Legacy Group owner dead


Posted at Mar 27 2012 10:15 PM | Updated as of Mar 28 2012 05:35 PM

MANILA, Philippines (4th UPDATE) - Legacy Group owner Celso de los Angeles, who was facing numerous cases of syndicated estafa for allegedly masterminding the Legacy insurance and pension scam, died Tuesday morning at St. Luke's Medical Center in Quezon City, the hospital admission's office said.

His death was disclosed by Cathy de Aros, a St. Luke's admitting section staff.

De los Angeles' lawyer, Noel Malaya, confirmed his death. He gave no specific cause for delos Angeles' death.

De los Angeles had been undergoing treatment for throat cancer since late 2010.

He was brought from Tacloban City to Metro Manila last October 1, 2011 after the Regional Trial Court Branch 12 in Ormoc City granted his motion to travel to Metro Manila to be treated at St. Luke's Medical Center.

Philip Piccio of the PEP Coalition, the nemesis of De los Angeles, also said he also received a text message from one of their members about the Legacy owner's death.

'Swindling syndicate'

De los Angeles left behind a P30-billion financial mess and a string of unsettled lawsuits related to the Legacy Group. 

De los Angeles was facing multiple syndicated estafa charges filed by the Philippine Deposit Insurance Corporation (PDIC) with the Department of Justice (DOJ) for the collapse of 13 Legacy-member rural banks.

Legacy Group's collapse affected at least 130,000 bank depositors in the Central Visayas alone.

The Bangko Sentral ng Pilipinas accused De los Angeles being the brains behind a "swindling syndicate" that employed exorbitant investment schemes to amass depositors’ money and then later siphoned off a total of P30 billion public and government funds to corporations he controlled.

He allegedly used some of the money for his election campaign.

All Legacy banks had an estimated total deposit liability of P24 billion when they collapsed.

De los Angeles, who was detained at the Ormoc provincial jail before he became ill, was also charged with "creation of fictitious loans" before the DOJ.

The PDIC -- the statutory receiver of Legacy rural banks shut down in 2008 -- filed the criminal case after it gathered evidence on almost P40 million-worth of fictitious loans.

The loans were allegedly made by borrowers, some of them also fictitious, with San Pablo City Development Bank (SPCDB), a Laguna-based rural bank under the Legacy Group.

PDIC is paying a total of P14 billion in insured deposits in the Legacy banks.

De los Angeles was not arraigned on many of the lawsuits he faced because of his failing health.

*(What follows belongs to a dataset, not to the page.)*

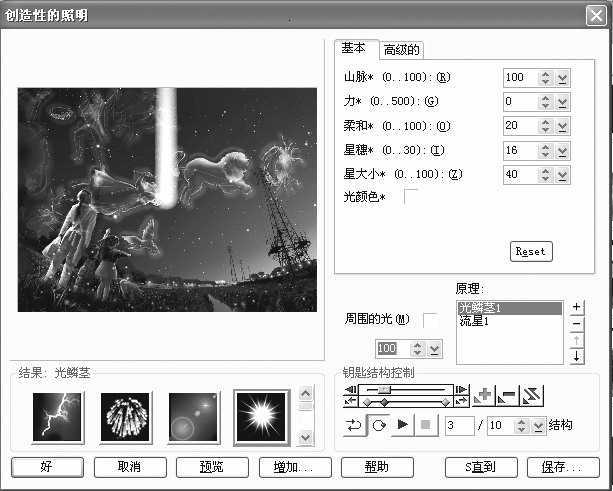Click the reverse key frames icon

Atty. Inocencio dela Cerna, another lawyer of De los Angeles, told ABS-CBN News in a text message Tuesday night that his client can no longer be included in the lawsuits related to the Legacy mess because he has died.

"Will inform all courts on the matter for the eventual dismissal of all his criminal cases," he said.

Legacy mess

However, the Legacy-related lawsuits will continue for other defendants.

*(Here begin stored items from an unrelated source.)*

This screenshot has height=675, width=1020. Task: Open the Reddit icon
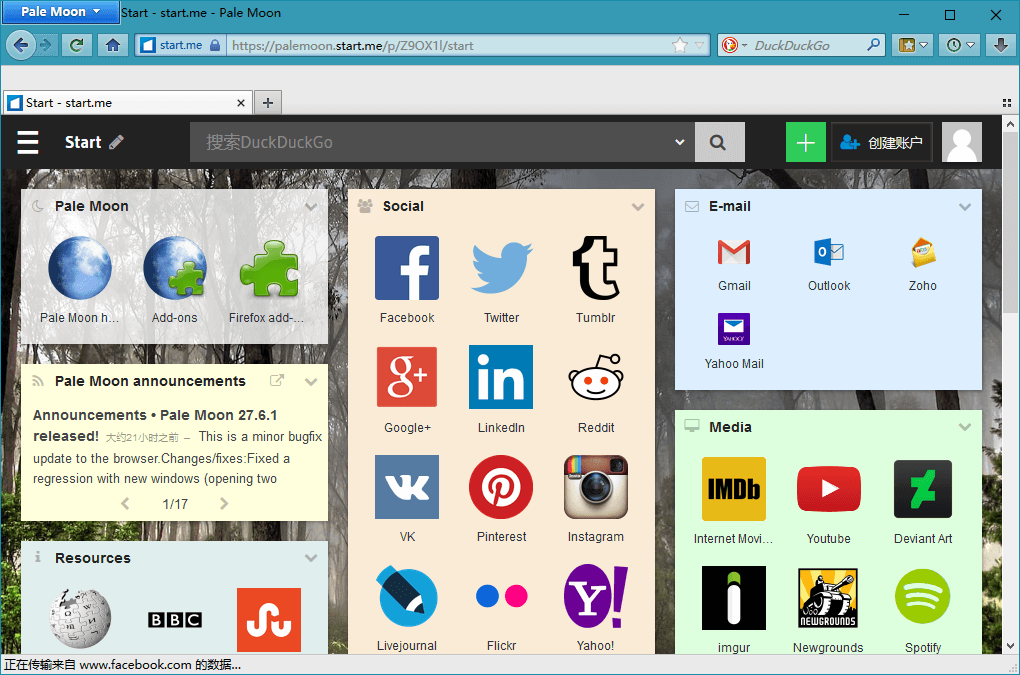pos(596,378)
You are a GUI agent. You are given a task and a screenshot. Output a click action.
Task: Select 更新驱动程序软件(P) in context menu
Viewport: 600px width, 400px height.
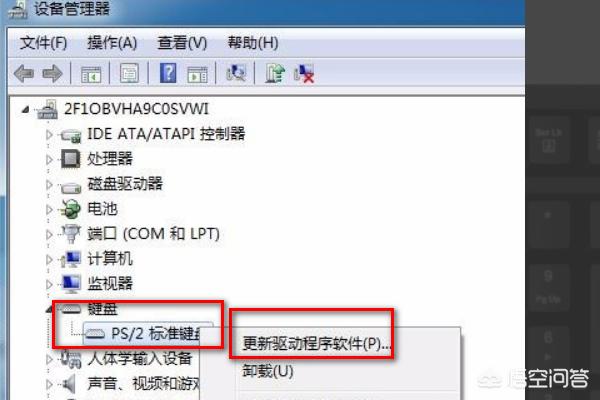[316, 343]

Overseas Filipino workers, military and police personnel, and even the government were among those caught in the Legacy mess.

De los Angeles, an Albay town mayor, was touted as the local version of American multibillion-dollar swindler, Bernard Madoff. The disgraced Wall Street financier, who faced 11 criminal counts, was sentenced to 150 years in prison.